Filter the data below for the string "computer" and copy each matching line.

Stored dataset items
Start of Block
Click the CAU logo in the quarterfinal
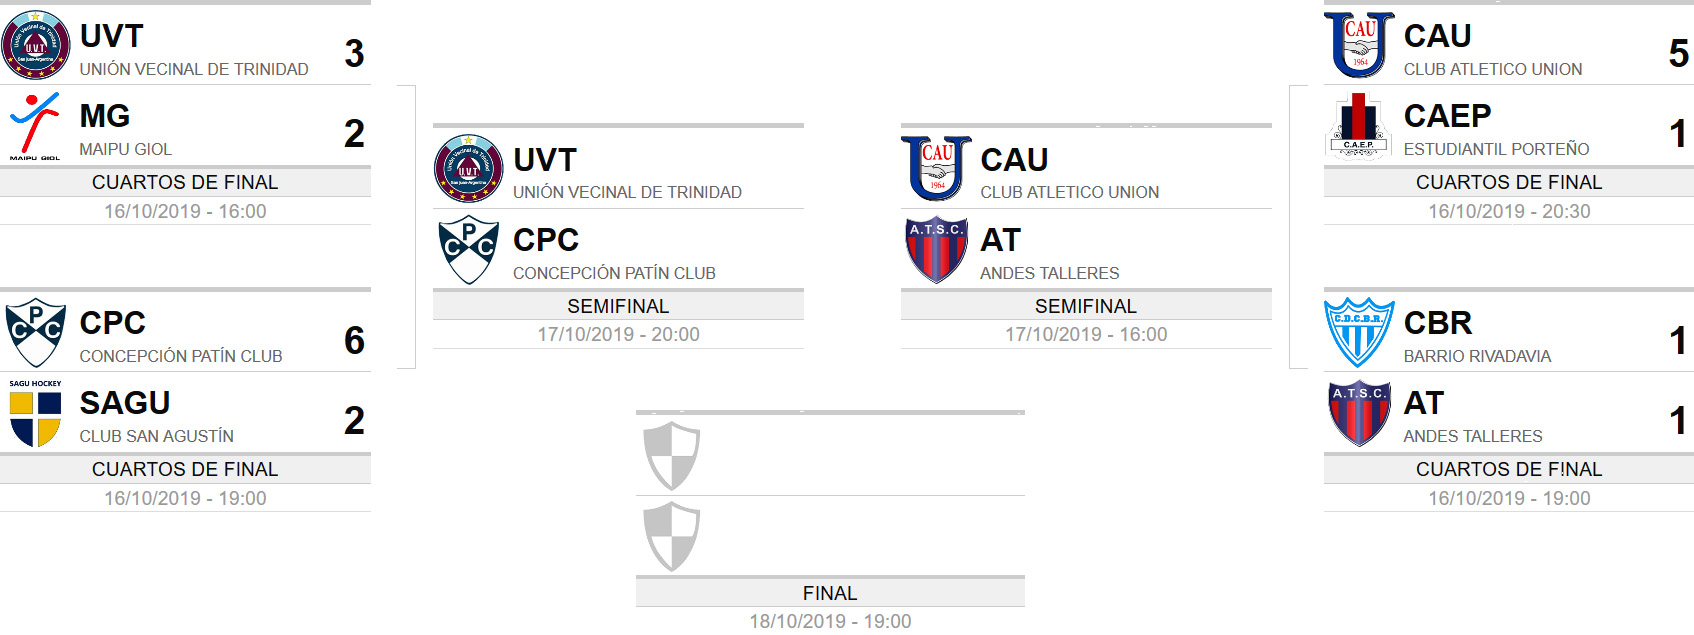1694x635 pixels. click(1359, 45)
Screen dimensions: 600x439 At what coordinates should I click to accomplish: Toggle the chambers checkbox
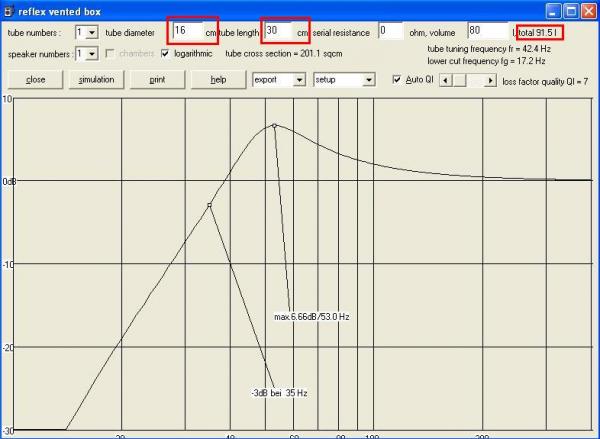110,53
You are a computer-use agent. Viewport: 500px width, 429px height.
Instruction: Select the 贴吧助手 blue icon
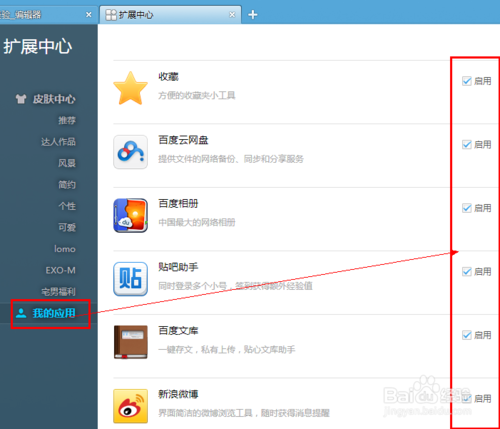130,279
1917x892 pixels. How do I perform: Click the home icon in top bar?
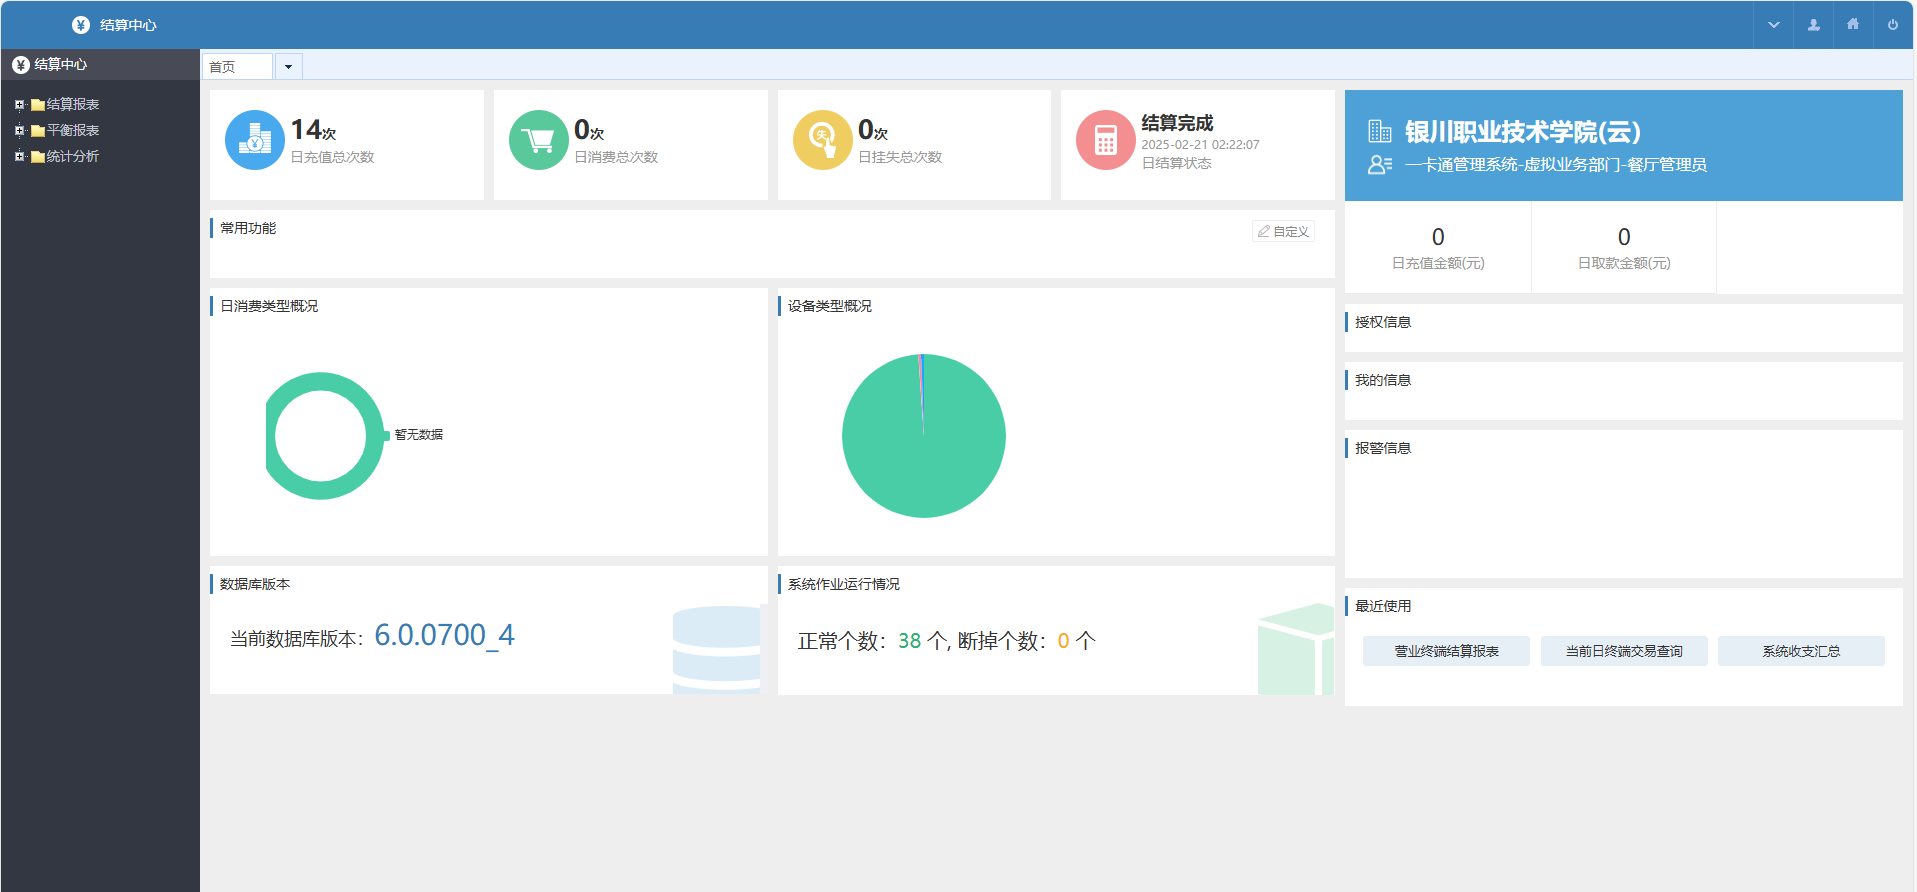[x=1853, y=25]
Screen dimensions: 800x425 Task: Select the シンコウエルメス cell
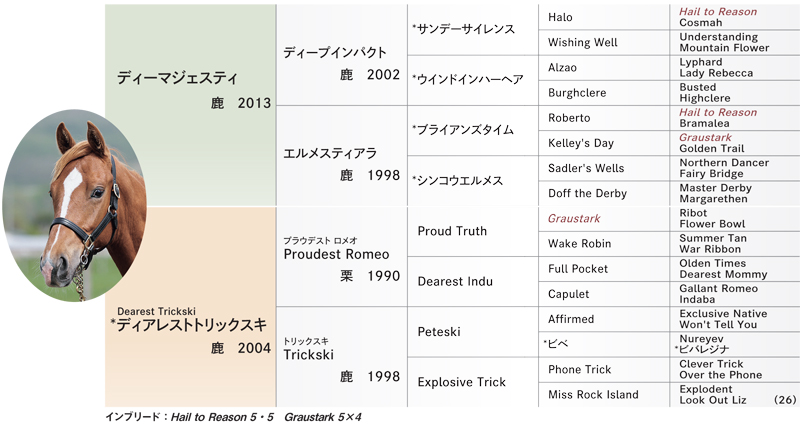(473, 181)
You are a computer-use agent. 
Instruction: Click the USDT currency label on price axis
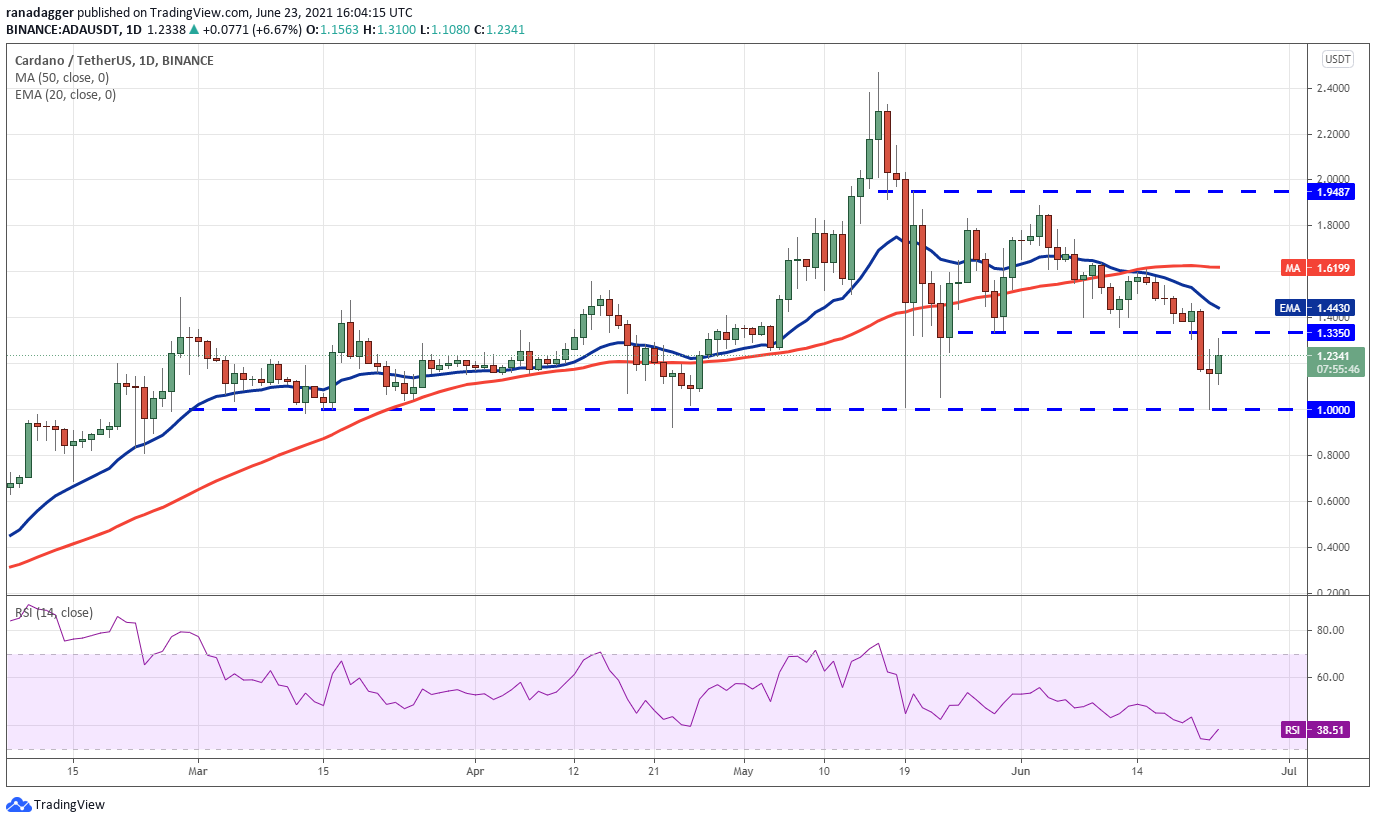(1338, 59)
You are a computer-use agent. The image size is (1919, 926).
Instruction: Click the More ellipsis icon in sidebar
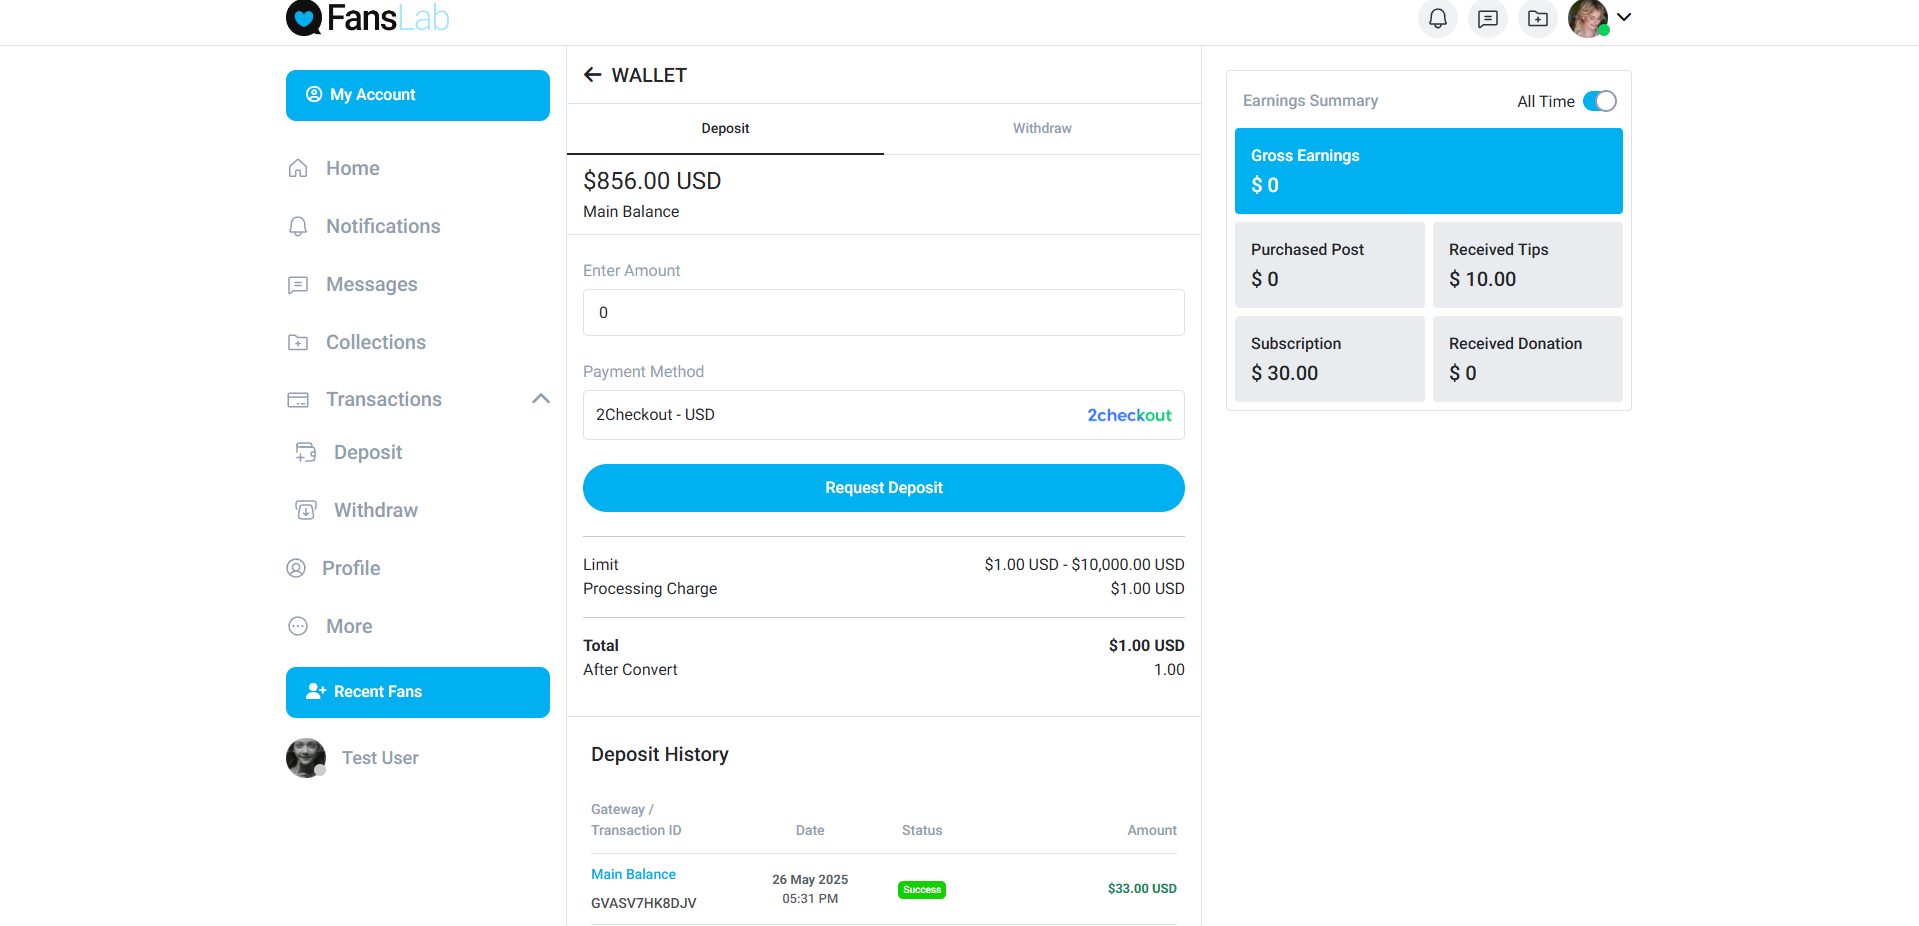(298, 626)
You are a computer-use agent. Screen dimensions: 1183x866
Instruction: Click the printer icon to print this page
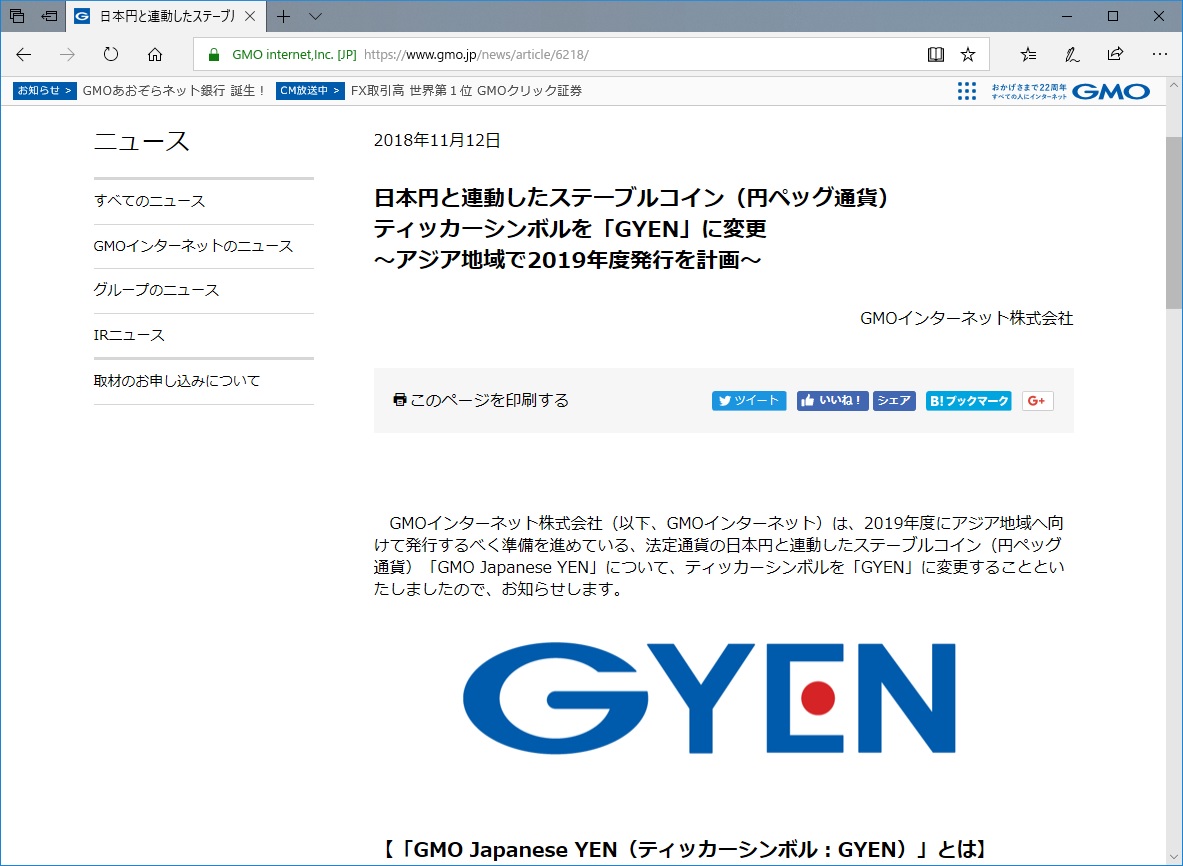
End of Block
• _Task result_
You are a computer-use agent. Viewport: 500px width, 429px height.
You are a computer-use agent. 
You are a computer-use agent. The image size is (1919, 926).
You are a computer-use agent. Screen dimensions: 1183x866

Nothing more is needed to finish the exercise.